Opinion
The sword has been unsheathed again
In a recently published essay in Sources, ”A Sword at the Entrance: Pluralism, Polarization, and the Future of Jewish Community,” I reflected on a troubling Talmudic story about an arcane argument between Hillel and Shammai that leads to fierce disagreement. At a moment of reckoning, Shammai drove a sword into the ground at the doorway of the beit midrash, signaling that the disagreement had become dangerous and that the possibility of rupture and violence was close at hand. In a horrifying variant of the text, we see the debate devolve, the sword unsheathed and the students of Shammai slaughtering the students of Hillel.
The playwright Anton Chekov famously warned that if a gun is introduced in the first act, it will inevitably be fired by the third. When weapons, literal or rhetorical, are brandished, they rarely remain idle. So too with our politics: Once the sword is placed at the entrance, we should not be surprised when it is eventually unsheathed.
That image has been on my mind in my work at Hillel, where I see Jewish students and Hillel colleagues navigating the pressures of polarization. College should be a place of curiosity and connection. Too often, it feels like a battleground, with the sword hovering at the entrance.
And now, once again, the sword has been unsheathed again in real life with the assassination of Charlie Kirk in front of thousands of students on a college campus. This follows other recent moments of political or ideologically motivated violence: the murders of Sarah Milgrim and Yaron Lischinsky at the Capital Jewish Museum, and of Minnesota State House leader Melissa Hortman and her husband, Mark Hortman; the arson of Pennsylvania Governor Josh Shapiro’s house on Passover; the attempted assassination of President Donald Trump, and too many others still.
Whether people agreed or disagreed with Kirk’s views, his campus debates with college students normalized the idea that public space requires contested speech. This engagement with people who disagreed with him publicly, loudly and regularly was a reminder that democracy depends not on the clash of weapons but on the clash of arguments and of ideas.

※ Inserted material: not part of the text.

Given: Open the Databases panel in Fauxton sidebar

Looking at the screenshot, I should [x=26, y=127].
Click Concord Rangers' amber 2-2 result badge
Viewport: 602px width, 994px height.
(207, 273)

Now, like too many others on all sides of the political spectrum, Kirk’s voice has been silenced. A wife has lost her husband, and two children have lost their father. A family is grieving. And we are left confronting the brutal consequences of a society that has embraced the friend–enemy paradigm — one in which our entire goal becomes the destruction of our opponents rather than the contest of ideas. And as we witness over and over again, when politics becomes about vanquishing opponents instead of wrestling with them, violence follows.
It is a good time for a reminder of the well-worn but always urgent Jewish teaching that every person is created b’tzelem Elohim, in the image of God. The Mishnah in Sanhedrin (4:5) teaches that one who destroys a single life is considered to have destroyed an entire world, and one who saves a single life is considered to have saved an entire world. This is not just rhetoric — it is a framework for how we reckon with tragedy, insisting that every life carries infinite value and that every loss tears at the fabric of creation.
The danger is not disagreement itself but when difference hardens into exclusion, when argument threatens to become annihilation. Jewish community, and democratic community, can only survive when we practice the “discipline of pluralism” — choosing to argue passionately, listen generously and remain bound to one another even when consensus is impossible. Whether Kirk himself represented this disciplined and energetic pluralism should not dissuade us from the hard task of doing so ourselves.
In our work with students at Hillel, we see the hunger for this kind of pluralism. It requires courage to stay in hard conversations, humility to hear voices that unsettle us and discipline to resist the satisfactions of outrage. And it is from students who engage in robust yet civil debate — even and especially with those with whom they strongly disagree — that we continue to learn what is possible.
Rabbi Benjamin Berger is Hillel International’s senior vice president of Jewish education, community and culture.